On October 14, 1943, the prisoners, led by Leon Feldhendler and Sasha Pechersky stabbed 11 German SS offices and guards by luring them into workshops. As the other guards caught sight of what was happening – in the confusion, prisoners ran out of the camp and into the nearby woods. Approximately 300 prisoners escaped. Many were killed by the land mines surrounding the camp, about 70 were killed by SS guards that chased them down. Around 150 were recaptured and then executed back at Sobibor. The 300 or so prisoners who did not escape were also put to death.

About 60 Jews fled the guards and survived to the end of the war. Feldhendler was murdered by right-wing Polish nationals in April 1945. Perchersky, a member of the Soviet Army and a Jew who had spent two years in Nazi camps became a partisan. The Soviet government would not permit Perchersky to testify at Nuremberg. . He died in 1990.
Within days of the uprising, the camp was closed, torn down and trees planted over the grounds. John Demjanjuk, 89, the Ukranian who may have been know as Ivan the Terrible at Sobibor was deported to Germany in May 2009 after 25+ years of legal battles.
Treblinka Revolt
Treblinka was the second largest Nazi extermination camp, located 62 miles northeast of Warsaw. It is estimated 850,000 (99% who were Jews – mostly from the Warsaw Ghetto) were exterminated in the 16 months the camp was operational. Treblinka was built solely as a killing center – NOT as a concentration camp where prisoners would perform forced labor. Treblinka was designed to “rapidly eliminate” the Jews crowded into the ghettos of Polish cities. 310,000 Jews were transported from Warsaw in 70 days from July 22, 1942. The gas chambers were capable of murdering 3,000 people in a few hours.

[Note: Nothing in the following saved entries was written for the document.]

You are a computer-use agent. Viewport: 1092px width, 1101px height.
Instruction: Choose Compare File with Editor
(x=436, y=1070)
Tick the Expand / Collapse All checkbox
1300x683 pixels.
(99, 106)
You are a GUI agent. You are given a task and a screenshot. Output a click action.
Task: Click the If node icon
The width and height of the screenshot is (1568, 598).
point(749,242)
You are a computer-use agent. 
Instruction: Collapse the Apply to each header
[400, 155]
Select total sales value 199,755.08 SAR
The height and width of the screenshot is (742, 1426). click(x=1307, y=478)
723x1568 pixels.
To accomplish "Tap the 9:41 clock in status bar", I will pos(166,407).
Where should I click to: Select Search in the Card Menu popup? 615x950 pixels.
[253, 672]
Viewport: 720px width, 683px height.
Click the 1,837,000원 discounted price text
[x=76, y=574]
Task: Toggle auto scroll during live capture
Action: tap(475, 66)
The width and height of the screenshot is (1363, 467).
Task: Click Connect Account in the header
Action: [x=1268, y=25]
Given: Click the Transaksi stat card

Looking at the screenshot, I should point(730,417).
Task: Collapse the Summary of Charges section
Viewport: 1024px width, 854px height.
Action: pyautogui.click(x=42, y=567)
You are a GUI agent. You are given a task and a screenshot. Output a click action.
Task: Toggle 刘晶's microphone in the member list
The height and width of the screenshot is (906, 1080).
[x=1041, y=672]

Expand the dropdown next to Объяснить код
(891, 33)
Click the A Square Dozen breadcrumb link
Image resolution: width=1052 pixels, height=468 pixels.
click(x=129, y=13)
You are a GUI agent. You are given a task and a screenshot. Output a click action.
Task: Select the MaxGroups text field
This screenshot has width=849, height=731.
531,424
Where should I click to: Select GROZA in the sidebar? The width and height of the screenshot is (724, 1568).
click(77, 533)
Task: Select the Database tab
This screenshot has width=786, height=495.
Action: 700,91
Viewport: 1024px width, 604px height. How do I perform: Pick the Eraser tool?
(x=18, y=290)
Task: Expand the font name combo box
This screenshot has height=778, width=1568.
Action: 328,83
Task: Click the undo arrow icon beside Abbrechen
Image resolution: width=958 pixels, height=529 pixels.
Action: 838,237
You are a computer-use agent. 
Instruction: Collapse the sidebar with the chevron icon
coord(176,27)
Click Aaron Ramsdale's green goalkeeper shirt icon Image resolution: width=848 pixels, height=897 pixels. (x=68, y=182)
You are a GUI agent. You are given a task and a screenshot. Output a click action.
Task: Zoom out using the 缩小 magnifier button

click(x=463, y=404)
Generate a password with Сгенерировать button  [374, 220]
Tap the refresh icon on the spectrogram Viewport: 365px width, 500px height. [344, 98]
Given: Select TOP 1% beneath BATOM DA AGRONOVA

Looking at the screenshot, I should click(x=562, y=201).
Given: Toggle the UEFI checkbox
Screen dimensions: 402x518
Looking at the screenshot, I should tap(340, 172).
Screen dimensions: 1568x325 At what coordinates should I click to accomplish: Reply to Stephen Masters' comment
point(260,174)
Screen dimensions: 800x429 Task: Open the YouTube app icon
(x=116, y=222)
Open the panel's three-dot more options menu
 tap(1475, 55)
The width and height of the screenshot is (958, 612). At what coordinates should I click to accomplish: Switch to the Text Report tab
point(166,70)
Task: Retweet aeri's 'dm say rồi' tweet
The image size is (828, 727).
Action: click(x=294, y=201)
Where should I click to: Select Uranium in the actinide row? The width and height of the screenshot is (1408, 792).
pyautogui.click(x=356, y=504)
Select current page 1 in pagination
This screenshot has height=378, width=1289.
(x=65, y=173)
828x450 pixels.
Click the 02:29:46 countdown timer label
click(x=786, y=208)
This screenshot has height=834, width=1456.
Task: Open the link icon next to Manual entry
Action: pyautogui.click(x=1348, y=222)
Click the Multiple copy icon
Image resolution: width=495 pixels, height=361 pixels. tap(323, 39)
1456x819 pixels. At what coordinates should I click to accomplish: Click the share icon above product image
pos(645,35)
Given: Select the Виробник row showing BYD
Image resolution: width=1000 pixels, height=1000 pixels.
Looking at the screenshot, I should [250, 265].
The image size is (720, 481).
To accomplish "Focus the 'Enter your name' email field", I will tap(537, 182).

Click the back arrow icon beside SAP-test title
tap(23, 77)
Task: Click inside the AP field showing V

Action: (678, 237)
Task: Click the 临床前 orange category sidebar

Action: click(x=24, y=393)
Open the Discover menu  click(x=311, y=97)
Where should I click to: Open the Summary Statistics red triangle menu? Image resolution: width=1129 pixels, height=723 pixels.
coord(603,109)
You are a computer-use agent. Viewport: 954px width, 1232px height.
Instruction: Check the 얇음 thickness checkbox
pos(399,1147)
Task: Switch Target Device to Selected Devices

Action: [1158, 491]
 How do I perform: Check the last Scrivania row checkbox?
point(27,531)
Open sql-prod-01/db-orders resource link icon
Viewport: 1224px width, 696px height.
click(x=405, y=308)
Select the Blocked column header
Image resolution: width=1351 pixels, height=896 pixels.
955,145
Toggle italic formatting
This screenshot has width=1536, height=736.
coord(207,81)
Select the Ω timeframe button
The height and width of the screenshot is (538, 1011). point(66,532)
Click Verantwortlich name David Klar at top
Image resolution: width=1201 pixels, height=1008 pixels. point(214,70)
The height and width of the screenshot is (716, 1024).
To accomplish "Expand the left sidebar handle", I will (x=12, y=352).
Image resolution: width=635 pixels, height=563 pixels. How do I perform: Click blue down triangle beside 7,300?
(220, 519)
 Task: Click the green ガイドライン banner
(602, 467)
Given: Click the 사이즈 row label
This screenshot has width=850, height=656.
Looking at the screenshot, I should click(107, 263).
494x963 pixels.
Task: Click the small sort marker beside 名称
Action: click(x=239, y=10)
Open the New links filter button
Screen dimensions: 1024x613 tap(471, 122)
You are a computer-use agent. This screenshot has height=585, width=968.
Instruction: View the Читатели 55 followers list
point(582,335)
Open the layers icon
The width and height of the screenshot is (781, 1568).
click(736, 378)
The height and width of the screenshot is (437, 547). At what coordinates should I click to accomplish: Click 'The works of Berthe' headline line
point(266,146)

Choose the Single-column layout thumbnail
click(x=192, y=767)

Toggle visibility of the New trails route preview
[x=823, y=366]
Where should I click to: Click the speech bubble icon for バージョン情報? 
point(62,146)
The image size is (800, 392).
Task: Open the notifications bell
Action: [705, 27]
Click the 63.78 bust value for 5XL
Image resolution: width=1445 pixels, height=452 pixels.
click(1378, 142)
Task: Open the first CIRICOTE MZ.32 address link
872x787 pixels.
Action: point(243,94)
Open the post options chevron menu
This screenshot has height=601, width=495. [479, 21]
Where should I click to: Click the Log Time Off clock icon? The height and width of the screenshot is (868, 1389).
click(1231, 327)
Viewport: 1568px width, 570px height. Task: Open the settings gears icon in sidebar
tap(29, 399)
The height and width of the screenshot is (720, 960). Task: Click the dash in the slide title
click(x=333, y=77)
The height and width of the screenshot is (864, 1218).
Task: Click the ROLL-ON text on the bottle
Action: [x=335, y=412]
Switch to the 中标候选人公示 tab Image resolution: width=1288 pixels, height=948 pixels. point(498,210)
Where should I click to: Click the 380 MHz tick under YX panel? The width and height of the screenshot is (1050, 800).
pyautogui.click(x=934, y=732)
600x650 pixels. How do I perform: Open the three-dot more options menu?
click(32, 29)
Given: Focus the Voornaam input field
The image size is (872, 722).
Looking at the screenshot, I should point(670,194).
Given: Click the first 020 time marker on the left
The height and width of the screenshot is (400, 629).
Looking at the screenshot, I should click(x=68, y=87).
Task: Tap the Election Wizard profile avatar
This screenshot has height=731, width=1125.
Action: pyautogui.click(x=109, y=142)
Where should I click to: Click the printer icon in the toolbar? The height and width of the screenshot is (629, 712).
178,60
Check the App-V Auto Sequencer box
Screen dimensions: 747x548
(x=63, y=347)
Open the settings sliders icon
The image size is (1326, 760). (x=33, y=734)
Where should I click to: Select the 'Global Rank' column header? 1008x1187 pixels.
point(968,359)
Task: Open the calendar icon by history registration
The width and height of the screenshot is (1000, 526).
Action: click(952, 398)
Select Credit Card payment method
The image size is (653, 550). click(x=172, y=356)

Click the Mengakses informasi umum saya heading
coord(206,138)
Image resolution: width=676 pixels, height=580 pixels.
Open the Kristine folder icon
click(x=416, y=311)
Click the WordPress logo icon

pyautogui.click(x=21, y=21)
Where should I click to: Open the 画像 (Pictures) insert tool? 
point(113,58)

With so many being killed in such a short period of time, the bodies could not be burned fast enough. The victims were buried in mass graves inside the camp. The stench of the dead bodies was so overwhelming at Treblinka, the Jews arriving often could guess what fate awaited them when they got off the railcars.

On August 2, 1943, the prisoners rebelled. Prisoners quietly seized weapons from the camp armory, but were discovered before they could take over the camp. Kerosene was sprayed on buildings and then set on fire. Hundreds of prisoners stormed the main gate in an attempt to escape. Many were killed by machine-gun fire. More than 300 did escape -- though two thirds of those who escaped were eventually tracked down and killed by German SS and police as well as military units. Of the approximately 1,500 prisoners in the camp – around 40 escaped during the revolt. These are the only know survivors of Treblinka.
The camp was leveled and trees planted on the ground in the days that follwed the rebellion. By then the ghettos in Poland had largely been emptied.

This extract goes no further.